© Marie Charbonnier
ff article de Denis Sanglard
Tu seras un homme mon fils ou la fabrique du mâle… Mickaël Délis s’inspirant sans se cacher du Deuxième sexe de Simone de Beauvoir, de sa propre enfance et adolescence, de sa vie d’adulte aussi, remonte aux sources d’une éducation qui oblige, répondant à l’injonction masculiniste et patriarcale. Notre personnage s’y plierait volontiers sauf que petit gros binoclard qu’il était, pris souvent pour une fille, au contraire de son jumeau en passe d’être un mâle alpha, rien ne se passe vraiment comme il se doit. On a beau s’évertuer, dans une ignorance absolue des choses de la vie et du sexe en particulier, à faire innocemment comme si et répondre aux sollicitations salaces de ses camarades, à se défendre de leurs coups de butoir homophobes, à surenchérir une virilité aux abonnées absentes, à draguer (ou tenter de) les plus belles filles de son école n’ayant, elles, d’yeux que pour le frangin gémellaire, rien n’y fait. Quelque chose cloche qui ressemble au déni que seule une mère, toujours dépressive et misandre, pressent, ravie d’avoir un fils homosexuel « pour ne pas être seule à Noël » … Et quand vient l’épiphanie, la révélation d’une sexualité à rebours de la norme, reproduire en bon macho l’unique schéma connu avec son partenaire et amant… puis vint enfin le temps de la déconstruction de ces préjugés culturels, l’émancipation de cette virilité abusive (comme le chante si bien Eddy de Pretto) pour une masculinité singulière et libre –espérons-le- de toutes injonctions.

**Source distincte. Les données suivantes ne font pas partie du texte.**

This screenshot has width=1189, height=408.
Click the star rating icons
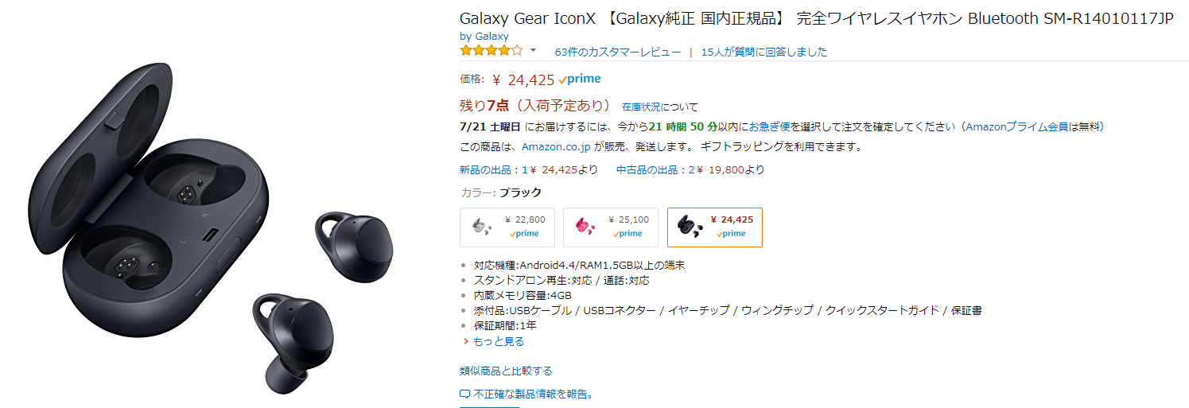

Mickaël Délis démonte avec humour les rouages d’une éducation viriliste toxique, s’appuyant sur son expérience et son entourage. Sa mère, omniprésente, assénant ses vérités entre lithium et cigare, sans tabou et se foutant, déjà, du genre comme de l’an quarante, lucide sur l’orientation (future) de son fils et laissant faire, ou presque, poussant même à la roue. Un père absent, effrayé par ses fils et de sa propre virilité en déroute. La cohorte des camarades de classe, garçons pubères aux hormones en folie et jeunes filles en fleurs qu’il faut séduire impérativement pour se prouver à soi et surtout aux autres que. Son psy, indécrottablement psy. Ses ex, malmené car il n’y a pire bourreau qu’une victime… Pour un condensé d’une vie bousculée par des impératifs de genre reproduisant ad libitum et jusque l’absurde un patriarcat toujours aux abois, pour reproduire le bon mâle et séparer le bon grain de l’ivraie. Mickaël Délis délabyrinthe et dénonce tout ce fatras masculiniste, ce male gaze oppressif. C’est un récit couillu, oui, bourré d’humour et d’autodérision, où s’exprime l’inquiétude de l’enfance, l’affolement de l’adolescence, et l’appréhension d’être adulte, ce territoire inconnu et effrayant. Cette traversée tempétueuse et à vue est un parcours de combattant, entre déni et révélation, pour enfin être soi, dans sa singularité, loin de ce qui était attendu, sauf de sa mère. Mais être gay n’échappe pas non plus à la reproduction inconsciente du schéma éducatif et en cela Mickaël Délis n’hésite pas à faire de la communauté homosexuelle, à l’heure de Grindr, une critique pertinente.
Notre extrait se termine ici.